Weekly status for the week of the 13th December to 19th of December.
Introduction
This past week was predominately a bug fix and improvement week as we ironed out some issues in the LXD 4.21 release from last week and continued with our roadmap work. This included landing one item from our roadmap, which was agentless VM metrics support.
LXD
New features:
- Adds ability to disable LXD’s collection of metrics and state info from the VM lxd-agent process using the
security.agent.metric=false
instance setting. This is useful for environments where the guest cannot be trusted and where having potentially inflated values from QEMU is preferable to the more detailed values the agent would otherwise provide.
Improvements:
- Don’t depend on existence of dnsmasq.pid file to indicate that dnsmasq is configured to run and so LXD should write static DHCP allocation file. Avoids scenarios where if dnsmasq hasn’t started for some reason, a static IP address allocation config file may not be written.
- Schema change to make all
description
fields non-nullable, this avoids some historical inconsistencies in our schema where some tables has nullable description fields. - Removes a panic statement when upgrading cluster members without roles fail due to unexpected missing ID.
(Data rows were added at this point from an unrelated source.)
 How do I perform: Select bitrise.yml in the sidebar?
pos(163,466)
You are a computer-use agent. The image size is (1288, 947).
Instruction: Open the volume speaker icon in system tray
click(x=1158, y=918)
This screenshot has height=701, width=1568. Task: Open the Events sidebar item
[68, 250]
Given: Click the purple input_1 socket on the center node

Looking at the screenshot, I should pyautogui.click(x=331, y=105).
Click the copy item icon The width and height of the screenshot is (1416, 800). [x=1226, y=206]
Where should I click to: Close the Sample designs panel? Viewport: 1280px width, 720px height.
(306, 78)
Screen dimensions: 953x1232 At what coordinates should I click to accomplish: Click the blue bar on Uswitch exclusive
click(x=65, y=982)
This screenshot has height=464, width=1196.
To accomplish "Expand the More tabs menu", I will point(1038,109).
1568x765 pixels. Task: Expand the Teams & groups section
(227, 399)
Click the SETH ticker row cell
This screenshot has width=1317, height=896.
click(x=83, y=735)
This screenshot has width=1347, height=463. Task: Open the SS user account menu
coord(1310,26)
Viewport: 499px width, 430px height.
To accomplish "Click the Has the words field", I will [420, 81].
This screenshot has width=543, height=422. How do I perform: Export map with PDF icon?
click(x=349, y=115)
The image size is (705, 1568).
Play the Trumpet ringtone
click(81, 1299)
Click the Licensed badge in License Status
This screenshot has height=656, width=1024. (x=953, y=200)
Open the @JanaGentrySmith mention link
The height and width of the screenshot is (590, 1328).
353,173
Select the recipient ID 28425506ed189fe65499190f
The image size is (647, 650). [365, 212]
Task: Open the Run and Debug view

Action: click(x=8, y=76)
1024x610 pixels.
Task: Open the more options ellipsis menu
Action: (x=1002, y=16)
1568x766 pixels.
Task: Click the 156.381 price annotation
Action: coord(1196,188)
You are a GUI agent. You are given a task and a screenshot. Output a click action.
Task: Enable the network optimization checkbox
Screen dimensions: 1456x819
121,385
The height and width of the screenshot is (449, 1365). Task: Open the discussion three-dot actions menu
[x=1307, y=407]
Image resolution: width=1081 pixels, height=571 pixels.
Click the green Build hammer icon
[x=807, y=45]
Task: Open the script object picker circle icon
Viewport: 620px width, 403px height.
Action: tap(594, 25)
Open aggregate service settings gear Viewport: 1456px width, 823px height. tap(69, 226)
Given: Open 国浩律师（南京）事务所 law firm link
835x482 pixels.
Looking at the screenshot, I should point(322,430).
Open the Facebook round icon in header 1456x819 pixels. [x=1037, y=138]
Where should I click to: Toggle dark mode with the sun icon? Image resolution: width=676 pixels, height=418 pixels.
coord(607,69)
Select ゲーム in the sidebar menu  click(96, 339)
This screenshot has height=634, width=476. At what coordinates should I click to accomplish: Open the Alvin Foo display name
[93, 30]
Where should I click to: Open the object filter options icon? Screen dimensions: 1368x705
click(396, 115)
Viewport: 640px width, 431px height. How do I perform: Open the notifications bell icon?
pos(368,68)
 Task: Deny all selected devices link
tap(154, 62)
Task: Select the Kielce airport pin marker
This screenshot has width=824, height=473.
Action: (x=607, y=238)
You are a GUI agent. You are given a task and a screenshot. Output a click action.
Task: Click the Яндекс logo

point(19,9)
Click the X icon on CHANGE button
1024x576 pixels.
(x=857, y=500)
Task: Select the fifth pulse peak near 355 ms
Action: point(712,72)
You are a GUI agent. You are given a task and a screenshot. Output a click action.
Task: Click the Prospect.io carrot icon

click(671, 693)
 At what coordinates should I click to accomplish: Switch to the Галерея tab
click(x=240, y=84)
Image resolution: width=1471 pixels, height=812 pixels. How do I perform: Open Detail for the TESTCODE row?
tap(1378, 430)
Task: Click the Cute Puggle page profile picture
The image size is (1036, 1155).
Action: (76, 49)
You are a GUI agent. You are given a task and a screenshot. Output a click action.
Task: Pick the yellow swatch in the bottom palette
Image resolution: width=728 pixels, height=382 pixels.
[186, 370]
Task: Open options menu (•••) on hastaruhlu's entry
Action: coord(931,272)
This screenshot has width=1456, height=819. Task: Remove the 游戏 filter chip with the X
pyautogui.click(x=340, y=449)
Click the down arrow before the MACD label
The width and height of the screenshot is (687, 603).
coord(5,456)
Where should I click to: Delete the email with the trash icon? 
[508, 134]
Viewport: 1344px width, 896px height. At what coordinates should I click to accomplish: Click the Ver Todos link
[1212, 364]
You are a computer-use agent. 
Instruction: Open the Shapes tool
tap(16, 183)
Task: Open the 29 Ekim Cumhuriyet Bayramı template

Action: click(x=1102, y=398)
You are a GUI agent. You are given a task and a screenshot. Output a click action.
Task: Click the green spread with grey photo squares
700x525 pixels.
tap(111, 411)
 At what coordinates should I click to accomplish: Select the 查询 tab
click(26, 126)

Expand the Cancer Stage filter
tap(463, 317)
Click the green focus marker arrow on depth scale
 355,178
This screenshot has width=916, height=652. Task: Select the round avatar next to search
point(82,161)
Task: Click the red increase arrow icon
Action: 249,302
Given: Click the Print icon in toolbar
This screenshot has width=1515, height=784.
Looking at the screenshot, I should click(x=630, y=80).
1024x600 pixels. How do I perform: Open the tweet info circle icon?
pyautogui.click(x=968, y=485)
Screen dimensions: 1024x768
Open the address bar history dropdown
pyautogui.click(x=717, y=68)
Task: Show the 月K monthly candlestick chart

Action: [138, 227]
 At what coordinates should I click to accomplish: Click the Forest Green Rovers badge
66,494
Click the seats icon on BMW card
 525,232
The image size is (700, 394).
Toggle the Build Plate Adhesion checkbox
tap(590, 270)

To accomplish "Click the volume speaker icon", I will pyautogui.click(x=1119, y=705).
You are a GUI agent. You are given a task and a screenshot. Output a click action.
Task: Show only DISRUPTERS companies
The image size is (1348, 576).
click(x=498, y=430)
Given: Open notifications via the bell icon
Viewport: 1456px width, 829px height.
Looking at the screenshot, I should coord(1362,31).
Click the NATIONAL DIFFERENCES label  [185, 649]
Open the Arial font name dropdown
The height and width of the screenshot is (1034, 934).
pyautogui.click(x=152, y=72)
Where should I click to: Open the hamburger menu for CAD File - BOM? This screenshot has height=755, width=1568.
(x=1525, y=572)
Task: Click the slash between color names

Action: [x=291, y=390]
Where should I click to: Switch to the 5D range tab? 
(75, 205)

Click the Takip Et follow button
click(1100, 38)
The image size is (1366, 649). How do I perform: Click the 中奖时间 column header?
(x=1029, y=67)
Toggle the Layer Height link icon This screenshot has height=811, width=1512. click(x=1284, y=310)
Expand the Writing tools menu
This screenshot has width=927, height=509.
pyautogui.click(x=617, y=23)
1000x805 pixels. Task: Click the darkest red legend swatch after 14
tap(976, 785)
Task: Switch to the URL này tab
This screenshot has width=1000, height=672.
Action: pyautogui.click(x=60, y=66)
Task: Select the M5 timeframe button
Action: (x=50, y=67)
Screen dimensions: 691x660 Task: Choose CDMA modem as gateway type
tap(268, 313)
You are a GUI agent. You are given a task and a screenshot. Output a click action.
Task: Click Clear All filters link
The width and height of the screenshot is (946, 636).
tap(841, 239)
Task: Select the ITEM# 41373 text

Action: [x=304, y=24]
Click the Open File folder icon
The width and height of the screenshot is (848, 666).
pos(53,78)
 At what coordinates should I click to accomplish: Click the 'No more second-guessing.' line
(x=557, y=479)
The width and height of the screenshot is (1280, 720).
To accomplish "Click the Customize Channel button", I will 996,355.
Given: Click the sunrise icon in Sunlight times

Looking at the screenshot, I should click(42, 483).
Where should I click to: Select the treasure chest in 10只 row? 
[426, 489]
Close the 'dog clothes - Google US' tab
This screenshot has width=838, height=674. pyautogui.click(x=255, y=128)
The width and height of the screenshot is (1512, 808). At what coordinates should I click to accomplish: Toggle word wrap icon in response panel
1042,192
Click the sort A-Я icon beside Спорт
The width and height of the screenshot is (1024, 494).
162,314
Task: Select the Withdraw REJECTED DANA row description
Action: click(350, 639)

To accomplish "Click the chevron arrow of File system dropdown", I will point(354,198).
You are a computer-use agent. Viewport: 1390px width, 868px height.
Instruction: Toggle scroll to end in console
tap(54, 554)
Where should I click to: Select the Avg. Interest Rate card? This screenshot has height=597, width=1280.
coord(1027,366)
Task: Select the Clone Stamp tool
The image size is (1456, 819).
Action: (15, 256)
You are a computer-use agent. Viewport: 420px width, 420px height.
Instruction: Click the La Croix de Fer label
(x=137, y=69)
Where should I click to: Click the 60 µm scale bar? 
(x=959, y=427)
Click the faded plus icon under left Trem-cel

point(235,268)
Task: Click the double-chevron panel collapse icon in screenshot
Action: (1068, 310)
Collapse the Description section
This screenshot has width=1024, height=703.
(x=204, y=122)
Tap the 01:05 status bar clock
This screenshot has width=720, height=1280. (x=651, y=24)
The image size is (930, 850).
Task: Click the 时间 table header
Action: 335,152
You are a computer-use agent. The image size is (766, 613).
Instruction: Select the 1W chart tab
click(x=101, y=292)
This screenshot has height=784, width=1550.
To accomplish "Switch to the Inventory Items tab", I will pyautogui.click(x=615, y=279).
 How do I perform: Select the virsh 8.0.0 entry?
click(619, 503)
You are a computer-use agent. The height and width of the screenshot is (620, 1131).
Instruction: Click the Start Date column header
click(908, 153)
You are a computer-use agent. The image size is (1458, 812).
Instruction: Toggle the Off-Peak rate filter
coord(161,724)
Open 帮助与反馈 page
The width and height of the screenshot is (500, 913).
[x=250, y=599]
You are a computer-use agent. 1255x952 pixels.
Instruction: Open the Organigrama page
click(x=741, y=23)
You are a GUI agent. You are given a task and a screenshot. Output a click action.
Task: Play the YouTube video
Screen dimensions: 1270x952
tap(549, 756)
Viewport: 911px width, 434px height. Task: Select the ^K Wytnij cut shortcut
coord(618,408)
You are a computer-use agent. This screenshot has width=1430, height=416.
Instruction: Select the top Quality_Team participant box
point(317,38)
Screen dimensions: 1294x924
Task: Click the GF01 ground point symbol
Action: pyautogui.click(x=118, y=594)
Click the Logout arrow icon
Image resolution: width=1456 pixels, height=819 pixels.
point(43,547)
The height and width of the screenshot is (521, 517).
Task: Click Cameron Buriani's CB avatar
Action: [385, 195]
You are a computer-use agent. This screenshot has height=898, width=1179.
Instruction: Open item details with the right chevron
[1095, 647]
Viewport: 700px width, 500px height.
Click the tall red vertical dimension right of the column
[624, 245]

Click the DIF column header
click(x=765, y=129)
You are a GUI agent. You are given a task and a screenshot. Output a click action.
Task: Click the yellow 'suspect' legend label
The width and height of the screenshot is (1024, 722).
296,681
- Removes unused table views.
- Switch to gobgp v3 and drop old protobuf package.
- Don’t allow use of
lxd cluster edit
when server is not clustered. - Enable keepalive and TCP user timeouts on migration connections, so that if there is a network problem the migration connections won’t hang indefinitely.
- Allow users to reference specified arguments in
lxc alias
. - Change notification heartbeats to be full-state, and tighten up what each server member will accept in terms of heartbeat types (depending on whether they are leader or not). This lays the ground work for cluster member role change notifications (needed for event hub project).
- Cancel cluster heartbeat quicker if notification heartbeat arrives during an ongoing round. Previously the ongoing heartbeat wouldn’t cancel until the spread wait had completed, meaning that additional servers members would be informed of potentially stale data before the heartbeat ended prematurely.
Bug fixes:
- Several fixes and improvements to cluster member group handling.
- Fixed a regression with the
routed
NIC device type. Don’t attempt to add an automatic default gateway if there are no IPs specified for the particular IP family. - Fixed regression with the
disk
device type that prevented passing in a unix socket file. Since adding support for restricted disk paths, LXD had started opening the source path to get the file descriptor to pass to the instance. This was incorrectly usingopen
oropenat2
syscall without passing theO_PATH
flag that would allow opening a unix socket file to just get the file descriptor. - On LXD startup don’t attempt to clean partially unpacked image downloads if the storage pool supports shared storage (ceph), as this was causing unpack problems when using the same storage volume on multiple machines concurrently.
- Fixed a bug with
lxc ls
when using--all-projects
flag when there existed multiple instances with the same name in different projects. This would cause some of them to not be shown due to the list data structure incorrectly being keyed on instance name. - Return error if no raft role found in LXD cluster recover.
LXCFS
- tree-wide: use PRIu64 to print uint64_t.
Distrobuilder:
- Updated alt image to support armhf.
Dqlite (RAFT library)
- Fixed an issue to ensure there are entries to append in replication, which is a potential fix for ab issue preventing a member to join as stand-by.
LXD Charm
- Remove lxd_trust_add’s
autoremove
argument as it is unused.
Youtube channel
We’ve started a Youtube channel with live streams covering LXD releases and its use in the wider ecosystem.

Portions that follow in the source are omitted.